Mitogen-activated protein kinase kinase kinase 8 is an enzyme that in humans is encoded by the MAP3K8 gene.

== Function ==

The gene was identified by its oncogenic transforming activity in cells. The encoded protein is a member of the serine/threonine-specific protein kinase family. This kinase can activate ERK1, ERK2 and p38 MAP kinases. This kinase was shown to activate IkappaB kinases, and thus induce the nuclear production of NF-kappaB. This kinase was also found to promote the production of TNF-alpha and IL-2 during T lymphocyte activation. Studies of a similar gene in rat suggested the direct involvement of this kinase in the proteolysis of NF-kappaB1, p105 (NFKB1).

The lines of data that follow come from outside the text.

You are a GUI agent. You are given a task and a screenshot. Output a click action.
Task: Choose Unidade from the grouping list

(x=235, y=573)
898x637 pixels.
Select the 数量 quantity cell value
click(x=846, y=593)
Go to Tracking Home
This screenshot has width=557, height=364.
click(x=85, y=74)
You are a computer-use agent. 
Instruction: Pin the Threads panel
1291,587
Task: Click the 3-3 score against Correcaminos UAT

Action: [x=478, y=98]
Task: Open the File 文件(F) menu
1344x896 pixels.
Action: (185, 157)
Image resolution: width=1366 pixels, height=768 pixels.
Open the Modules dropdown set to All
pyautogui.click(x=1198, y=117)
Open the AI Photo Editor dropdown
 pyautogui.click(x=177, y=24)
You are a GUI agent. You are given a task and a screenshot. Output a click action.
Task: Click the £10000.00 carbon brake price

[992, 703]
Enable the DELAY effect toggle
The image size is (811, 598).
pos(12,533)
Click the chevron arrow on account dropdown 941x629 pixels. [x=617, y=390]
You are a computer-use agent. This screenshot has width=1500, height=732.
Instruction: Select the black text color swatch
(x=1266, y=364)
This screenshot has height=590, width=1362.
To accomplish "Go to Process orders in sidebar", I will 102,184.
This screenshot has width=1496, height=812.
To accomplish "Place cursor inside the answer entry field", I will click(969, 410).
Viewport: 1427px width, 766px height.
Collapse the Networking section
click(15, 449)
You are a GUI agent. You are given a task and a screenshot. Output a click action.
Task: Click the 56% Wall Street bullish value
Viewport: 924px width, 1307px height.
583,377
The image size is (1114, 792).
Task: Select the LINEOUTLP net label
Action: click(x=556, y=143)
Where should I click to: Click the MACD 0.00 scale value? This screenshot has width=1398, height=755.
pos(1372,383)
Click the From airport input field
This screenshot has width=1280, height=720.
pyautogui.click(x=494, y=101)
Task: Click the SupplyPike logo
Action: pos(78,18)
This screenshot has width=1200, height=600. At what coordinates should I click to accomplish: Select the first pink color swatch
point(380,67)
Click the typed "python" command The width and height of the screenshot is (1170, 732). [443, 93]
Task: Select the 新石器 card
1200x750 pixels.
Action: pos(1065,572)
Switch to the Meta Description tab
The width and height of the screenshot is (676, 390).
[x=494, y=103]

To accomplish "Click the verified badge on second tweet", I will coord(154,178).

This gene may also start transcription at a downstream in-frame translation start codon, and thus produce an isoform containing a shorter N-terminus. The shorter isoform has been shown to display weaker transforming activity. In mice, the gene is known as TPL2 and is a tumor-suppressor gene whose absence contributes to the development and progression of cancer. However, it functions in other organs as a oncogene, promoting cancer.

== Interactions ==

MAP3K8 has been shown to interact with AKT1, CHUK, NFKB2, NFKB1, C22orf25 and TNIP2.